In a case of first impression, the Florida Fourth District Court of Appeal held that police need a warrant to search a vehicle’s black box or event data recorder (EDR). EDRs, which are now present in almost every vehicle on the road, are devices that record technical crash data for a brief period of time before, during and after a crash. After a fatal car crash, police downloaded the data from the impounded car’s EDR without a warrant. The driver of car was later charged with DUI manslaughter and moved to suppress the data downloaded from the EDR. The trial court held that the warrantless search of the EDR violated the Fourth Amendment and granted the driver’s motion to suppress. The state appealed arguing the Fourth Amendment did not apply, because there was no reasonable expectation of privacy in the data from the EDR.

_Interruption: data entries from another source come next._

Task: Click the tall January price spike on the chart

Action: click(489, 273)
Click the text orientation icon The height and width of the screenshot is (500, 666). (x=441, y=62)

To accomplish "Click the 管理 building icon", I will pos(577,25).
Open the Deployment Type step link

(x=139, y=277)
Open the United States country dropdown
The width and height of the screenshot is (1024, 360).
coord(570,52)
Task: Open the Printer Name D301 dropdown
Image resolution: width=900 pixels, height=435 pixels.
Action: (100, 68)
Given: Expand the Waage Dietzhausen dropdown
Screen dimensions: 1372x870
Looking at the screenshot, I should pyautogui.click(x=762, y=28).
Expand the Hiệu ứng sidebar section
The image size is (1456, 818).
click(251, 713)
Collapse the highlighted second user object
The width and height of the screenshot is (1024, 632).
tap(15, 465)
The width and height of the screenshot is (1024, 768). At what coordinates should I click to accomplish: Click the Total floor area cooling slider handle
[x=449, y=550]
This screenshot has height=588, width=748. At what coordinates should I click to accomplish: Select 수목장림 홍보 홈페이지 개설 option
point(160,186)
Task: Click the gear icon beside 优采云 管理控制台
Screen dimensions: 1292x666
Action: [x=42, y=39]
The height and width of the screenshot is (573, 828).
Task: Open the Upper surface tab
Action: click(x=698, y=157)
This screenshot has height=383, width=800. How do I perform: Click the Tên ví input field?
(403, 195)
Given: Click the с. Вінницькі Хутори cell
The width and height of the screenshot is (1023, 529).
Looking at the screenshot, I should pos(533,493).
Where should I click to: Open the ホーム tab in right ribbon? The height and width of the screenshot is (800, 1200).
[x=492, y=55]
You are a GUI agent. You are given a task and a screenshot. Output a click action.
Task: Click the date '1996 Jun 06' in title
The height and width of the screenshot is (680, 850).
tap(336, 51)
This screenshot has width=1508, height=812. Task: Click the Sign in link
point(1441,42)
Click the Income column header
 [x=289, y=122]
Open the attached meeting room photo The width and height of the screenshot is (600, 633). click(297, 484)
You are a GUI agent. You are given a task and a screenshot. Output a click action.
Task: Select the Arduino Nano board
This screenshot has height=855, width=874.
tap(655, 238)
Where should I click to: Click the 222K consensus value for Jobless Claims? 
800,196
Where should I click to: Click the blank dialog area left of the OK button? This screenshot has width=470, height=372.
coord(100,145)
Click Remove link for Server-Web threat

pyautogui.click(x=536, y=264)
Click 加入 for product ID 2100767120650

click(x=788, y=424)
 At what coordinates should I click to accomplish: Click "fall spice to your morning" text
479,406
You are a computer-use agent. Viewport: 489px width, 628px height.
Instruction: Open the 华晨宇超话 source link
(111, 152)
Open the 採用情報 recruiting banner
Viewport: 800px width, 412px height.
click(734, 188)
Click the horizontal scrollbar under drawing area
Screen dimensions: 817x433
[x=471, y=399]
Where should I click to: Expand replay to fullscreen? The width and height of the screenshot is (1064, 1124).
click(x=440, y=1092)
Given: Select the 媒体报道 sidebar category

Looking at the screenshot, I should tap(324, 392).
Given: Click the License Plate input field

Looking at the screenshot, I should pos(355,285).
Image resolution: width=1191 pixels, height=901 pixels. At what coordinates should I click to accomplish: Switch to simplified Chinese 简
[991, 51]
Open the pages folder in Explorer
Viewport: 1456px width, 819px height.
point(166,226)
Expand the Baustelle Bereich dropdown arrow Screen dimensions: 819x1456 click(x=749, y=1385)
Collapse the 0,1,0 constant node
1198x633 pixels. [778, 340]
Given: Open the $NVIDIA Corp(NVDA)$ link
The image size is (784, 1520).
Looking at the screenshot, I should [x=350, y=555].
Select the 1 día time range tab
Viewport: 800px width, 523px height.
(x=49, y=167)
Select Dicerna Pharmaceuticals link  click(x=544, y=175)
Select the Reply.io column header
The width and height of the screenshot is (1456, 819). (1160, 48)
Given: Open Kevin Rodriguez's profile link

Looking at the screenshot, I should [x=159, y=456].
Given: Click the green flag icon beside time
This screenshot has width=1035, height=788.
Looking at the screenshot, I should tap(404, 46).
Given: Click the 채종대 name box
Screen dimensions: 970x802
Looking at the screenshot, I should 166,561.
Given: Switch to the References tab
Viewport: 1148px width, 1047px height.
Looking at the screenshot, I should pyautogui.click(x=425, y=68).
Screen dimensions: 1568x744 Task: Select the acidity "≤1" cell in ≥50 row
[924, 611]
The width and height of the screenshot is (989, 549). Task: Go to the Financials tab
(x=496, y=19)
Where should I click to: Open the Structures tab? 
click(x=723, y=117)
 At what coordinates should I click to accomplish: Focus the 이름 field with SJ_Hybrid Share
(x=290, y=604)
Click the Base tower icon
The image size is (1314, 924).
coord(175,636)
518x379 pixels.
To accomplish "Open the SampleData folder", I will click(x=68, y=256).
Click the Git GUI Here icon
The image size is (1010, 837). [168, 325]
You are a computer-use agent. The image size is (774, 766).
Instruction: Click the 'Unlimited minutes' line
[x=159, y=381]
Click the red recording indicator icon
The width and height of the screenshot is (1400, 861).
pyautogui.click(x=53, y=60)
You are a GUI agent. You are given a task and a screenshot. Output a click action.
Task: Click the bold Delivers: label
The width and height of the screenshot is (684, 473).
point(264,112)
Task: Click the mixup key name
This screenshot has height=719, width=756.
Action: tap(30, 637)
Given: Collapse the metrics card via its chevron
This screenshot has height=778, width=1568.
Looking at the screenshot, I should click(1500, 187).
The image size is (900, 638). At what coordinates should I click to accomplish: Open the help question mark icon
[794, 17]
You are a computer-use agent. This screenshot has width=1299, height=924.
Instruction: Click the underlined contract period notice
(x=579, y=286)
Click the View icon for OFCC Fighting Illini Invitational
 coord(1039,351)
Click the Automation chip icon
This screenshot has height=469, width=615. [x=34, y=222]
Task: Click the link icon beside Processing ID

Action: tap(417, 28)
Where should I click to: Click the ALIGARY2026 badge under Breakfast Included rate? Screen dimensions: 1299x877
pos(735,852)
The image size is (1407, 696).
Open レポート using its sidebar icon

Affirming the trial court, the appellate court held there is a reasonable expectation of privacy in the data obtained from the EDR. Therefore, a warrant is required to download the data from the EDR absent exigent circumstances. Interestingly, the Court relied on prior decisions recognizing a reasonable expectation of privacy in cell phones, though the Court acknowledged that cell phones contain much more private and personal information than an EDR. The Court equated the difficulty in extracting information from EDRs with cell phones, which enhances the expectation of privacy. With the ever-expanding use of technology in vehicles, this decision will have a far-reaching impact. The State of Florida will likely appeal the ruling of the appellate court to the Florida Supreme Court, so stay tuned for further developments. The case is Florida v. Worsham, No. 4D15-2733 (Fla. Dist. Ct. App. Mar. 29, 2017).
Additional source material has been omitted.